The different Pods may represent different islands (rooms,
halls) deployed in the same physical data center location, or could map to
geographically dispersed data centers (up to 10 msec RTT latency).
Different workloads that are part of the same functional
group (EPG), like Web servers, can be connected to (or moved across) different
Pods without having to worry about provisioning configuration or policy in the
new location.
At the same time, seamless Layer 2 and Layer 3 connectivity
services can be provided between endpoints independently from the physical
location where they are connected
From a physical perspective, the different Pods are
interconnected by leveraging an “Inter-Pod Network” (IPN). Each Pod connects to
the IPN through the spine nodes; the IPN can be as simple as a single Layer 3
device, or can be built with a larger Layer 3 network infrastructure.
- IPN devices allows for the establishment across Pods of
spine-to-spine and leaf-to-leaf VXLAN tunnels.
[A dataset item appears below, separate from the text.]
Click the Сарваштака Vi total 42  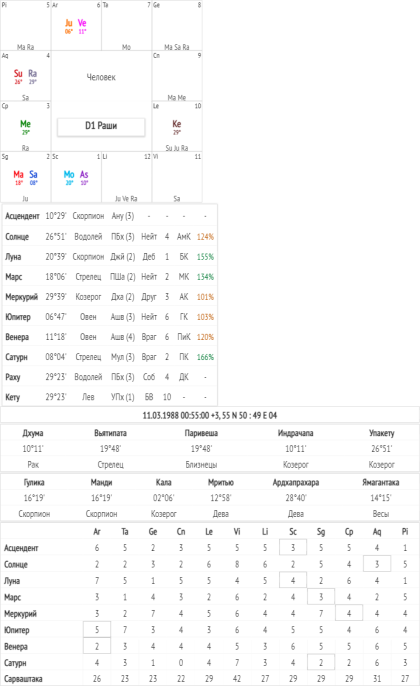(237, 679)
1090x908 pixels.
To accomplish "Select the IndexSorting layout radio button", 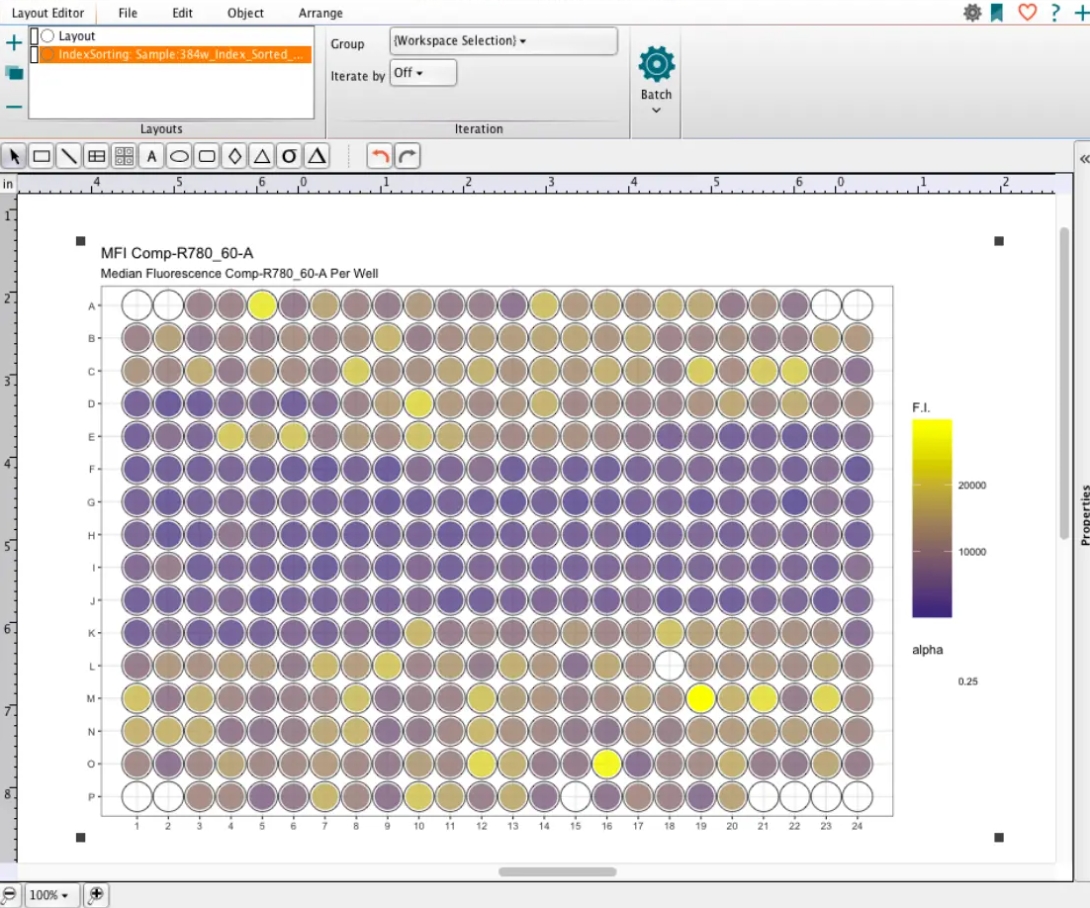I will pyautogui.click(x=47, y=54).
There are few basic requirements
for a switch platform to be chosen as IPN
Platform should support PIM-BIDIR. This helps BUM traffic to be exchanged between endpoints in different data-centers and also allows to build a source specific multicast tree within fabric. - Should support handling jumbo frames. Jumbo MTU support (9150B) to handle VXLAN encapsulated traffic
- Support for DHCP relay
Running a separate instance of the COOP protocol inside each Pod implies that information about local endpoints (MAC, IPv4/IPv6 addresses and their location) is only stored in the COOP database of the local spine nodes.
Since we need to provide consistent view of endpoints across all sites an overlay control plane is running between spines and used to exchange reachability information. The overlay protocol used to exchange L2 and L3 info is MP-BGP.